Do I look like a hypocrite telling them to keep fighting as I’m curled up in the fetal position having not showered in 3 days? The whole concept makes me feel like a giant failure. There have been times when I have had to step back or not get involved in certain situations, not because I didn’t care but because I needed to protect myself. I’ve seen some backlash from those experiences, but I can’t let that get to me. As I’ve often stated, I’m not a professional with a degree, and I’m certainly not getting paid to offer my advice, so unfortunately, there will be times when I am not 100% dialed in. “
What I can say is that, 15 years later, I know a few things. One, I know that I love having this site. I still get excited when people comment or share things they read here with others.

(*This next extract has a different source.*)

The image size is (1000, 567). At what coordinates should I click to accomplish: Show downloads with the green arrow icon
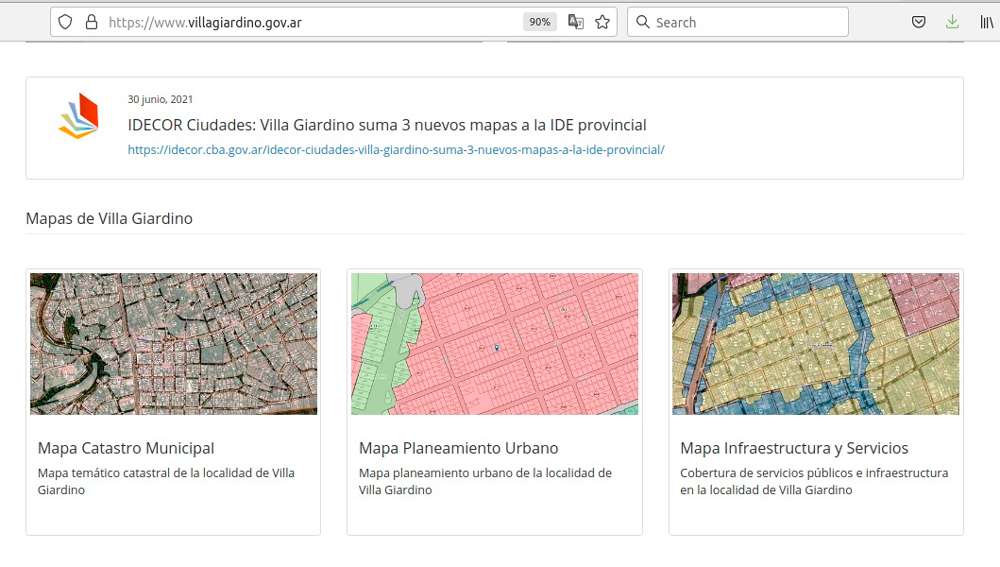(952, 22)
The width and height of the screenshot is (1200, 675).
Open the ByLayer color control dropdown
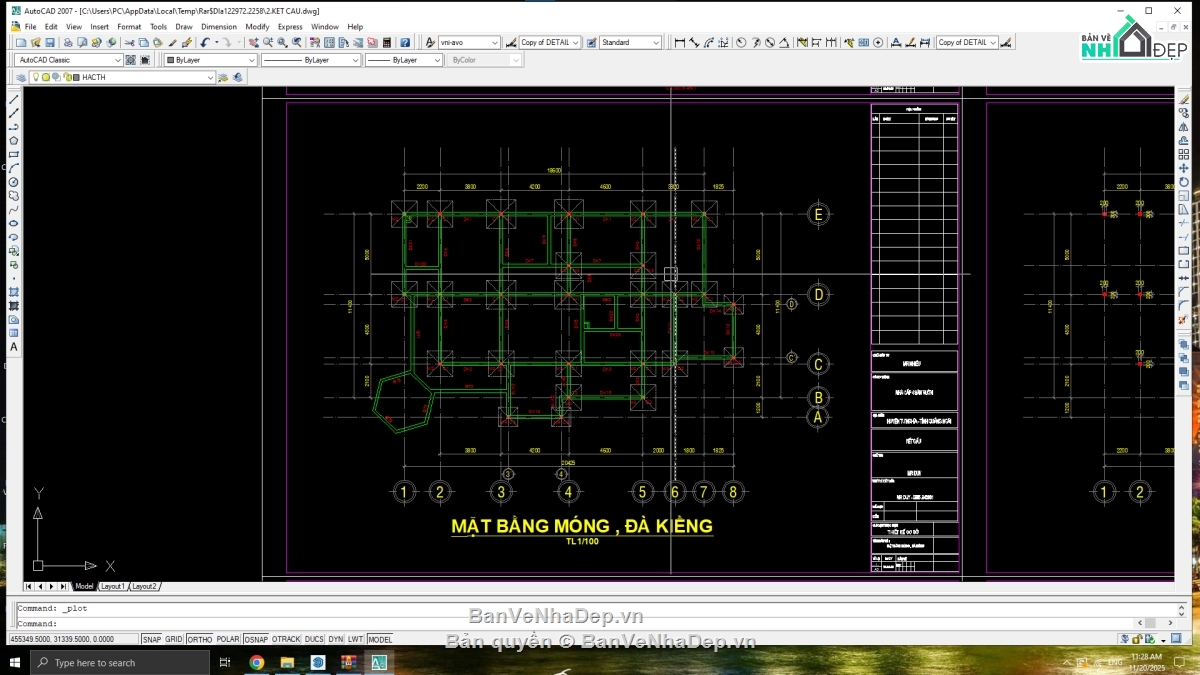click(x=210, y=60)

I get excited when someone emails me because I know that, if nothing else, I’ve succeeded in letting them know that there are other survivors out here, they are not alone. But, I have to temper all of that with the fact that this site is a very, very small part of my life. My family, my job, my friends, and my health all come before it. My other websites and hobbies are mixed in there as well. As much as I love being able to offer encouragement, or help someone find the courage to speak or ask for help, I am not a therapist, or a social worker. I’m a guy with a blog. I do what I can do, but I can’t feel guilty for all the things I can’t do, because if I don’t take care of myself, I won’t even be a guy with a blog anymore.
Advocate in any way you feel led to, but don’t lose your own life in it. It’s important that we have regular people doing regular things to point at and say “that’s a survivor too”.